= Nettie Birnbach =

American nurse (1926–2019)

Nettie Sodikow Birnbach (March 2, 1926 – December 18, 2019) was an American nurse, educator and arts patron. In 2010, Birnbach was inducted into the American Nurses Association Hall of Fame for her contribution to the nursing profession. Birnbach was a past president of the New York State Nurses Association and president of the American Association for the History of Nursing.

== Biography ==
Nettie Sodikow was born on March 2, 1926 in New York to Fred and Sophie Pomerantz Sodikow. Sodikow later undertook nursing studies at Kings County School of Nursing in Brooklyn, New York. During World War II, Sodikow served in the United States Cadet Nursing Corps. After the war, she worked as a nurse at Willard Parker Hospital in New York.
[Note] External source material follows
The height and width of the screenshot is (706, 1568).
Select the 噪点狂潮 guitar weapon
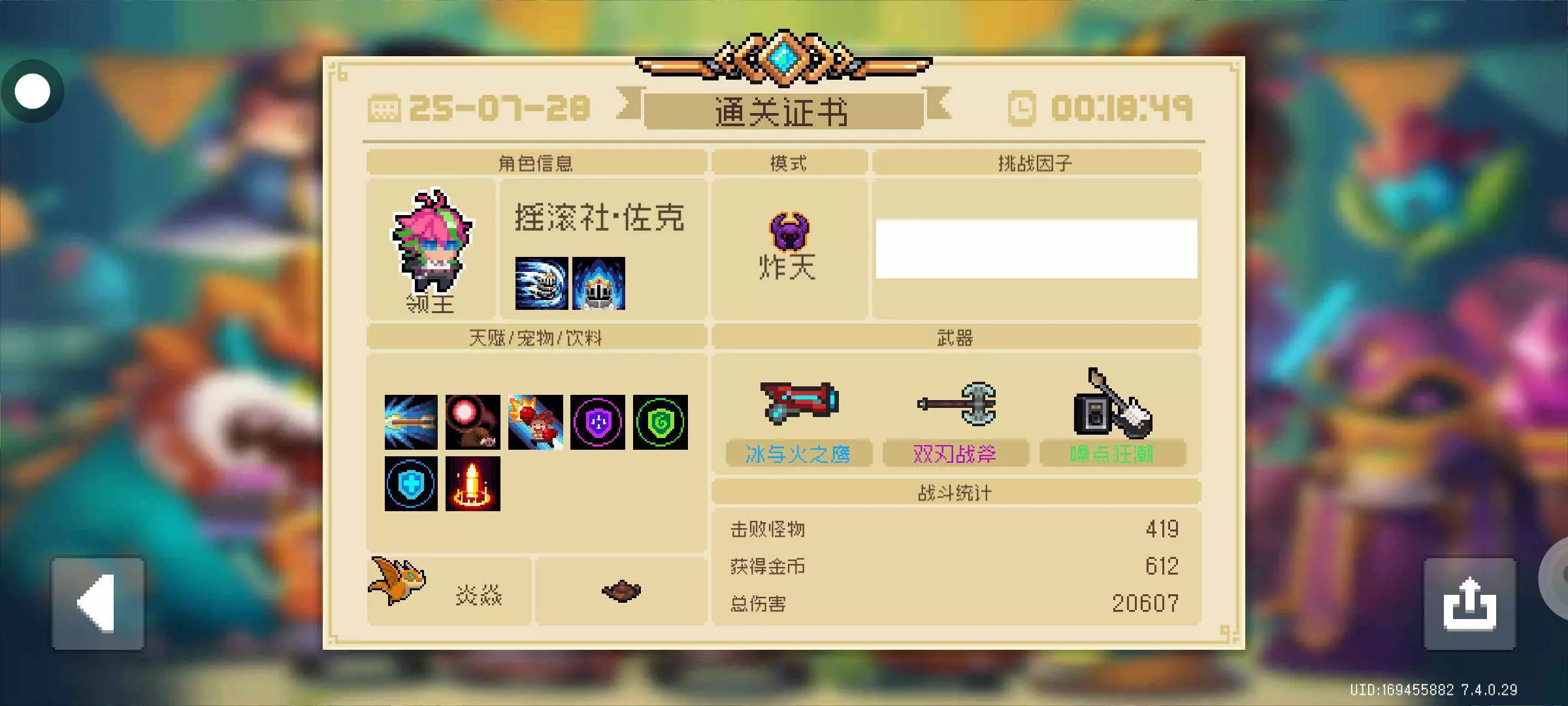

After marrying Marvin Birnbach, Nettie Birnbach returned to education, where she earned a Bachelors in nursing from Molloy College in Rockville Centre, New York and later, a masters in Nursing education and a Doctorate in education from Teachers College, Columbia University. After working as a nurse for 18 years, Birnbach became a nursing educator at the College of Nursing, State University of New York at Brooklyn. Birnbach authored several books, articles and papers on community nursing and the history of nursing.

In 1991, Birnbach became the president of the New York State Nurses Association, and in 1998, the president of the American Association for the History of Nursing. In 2010, Dr. Birnbach was inducted into the Teachers College Nursing Hall of Fame. That year, she was also inducted into the American Nurses Association Hall of Fame.

In 1994, Birnbach moved to Boca Raton, Florida where she became known for her patronage and support of the local arts scene. There, she was a frequent sponsor of musical performances at the Kravis Center. In 2011, Birnbach was named Volunteer of the Year by the Kravis Center for the Performing Arts. In 2016, Birnbach established the Nettie Birnbach Endowed Scholarship for Piano Education at Lynn University, one of the first named scholarships for piano students.